Heureusement cette solitude est animée de temps à autre par un jeune cousin d’Aurora, Romney Leigh, dont l’affection et la tendresse grandissent d’année en année, Aurora et Romney sont parens non-seulement par les liens du sang, mais par les liens de l’âme ; tous deux ont l’esprit élevé et ardent, et tous deux se sont tracé un but digne d’être poursuivi. Cependant la différence du but à atteindre met entre eux une distance qui sera difficilement franchie. Aurora dépeint en deux traits et la nature de son cousin et la nature du but qu’il poursuit : « Nous étions trop rapprochés, nous voyions trop intimement les différences qui nous séparaient. Romney Leigh portait toujours ses yeux en bas pour y chercher les vers de terre ; moi je regardais en haut pour découvrir les dieux ! Sa nature à lui était celle d’un dieu cependant ; les dieux regardent toujours en bas, peu curieux d’eux-mêmes. Et certainement il est bien que je me rappelle aujourd’hui que dans ces jours lointains moi aussi j’étais un ver de terre, et qu’il daigna jeter les yeux sur moi. » Aurora est éprise d’un idéal abstrait ; le spectacle des navrantes réalités de ce monde remplit d’angoisses l’âme de Romney.

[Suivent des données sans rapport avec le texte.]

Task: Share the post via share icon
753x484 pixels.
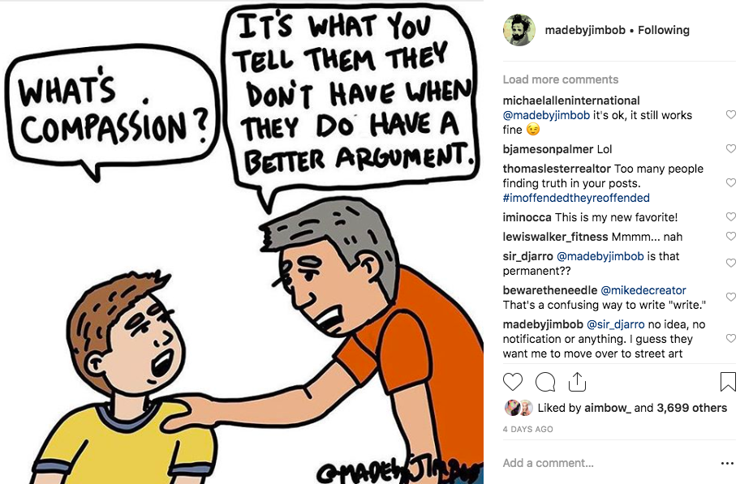Action: (x=577, y=382)
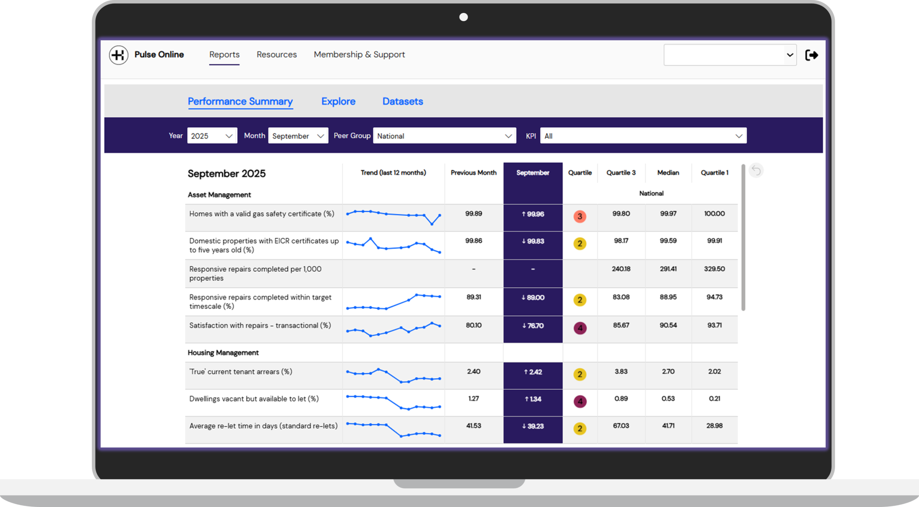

Un audacieux et chaste evohé est près de s’échapper à chaque instant des lèvres éloquentes d’Aurora ; Romney n’entend que pleurs et grincemens de dents. Il ne veut pas écouter d’autres, voix que celles qui lui parlent des douleurs de ses semblables, il ne veut pas que son cœur palpite sous d’autres sentimens que ceux de la pitié et de la charité. Sa poésie à lui ne sera pas dans les livres, elle sera toute dans la vie et dans l’action, dans les protestations d’un cœur mâle contre les tyrannies sociales, dans les paroles de consolation adressées aux misérables. Quoiqu’il ait les yeux tournés constamment du côté des vers de terre, comme dit Aurora, Romney n’est pas le moins idéaliste des deux ; il rêve même bien mieux qu’Aurora en un sens la gloire de l’artiste, s’il est vrai que cette gloire consiste à mettre en harmonie ce qui est discordant. Frappé des discordances de notre état social moderne, Romney nourrit l’ambition de travailler à y ramener l’harmonie et il exprime ses impressions en termes plus poétiques dans leur amertume que tous les poèmes qu’a rêvés Aurora.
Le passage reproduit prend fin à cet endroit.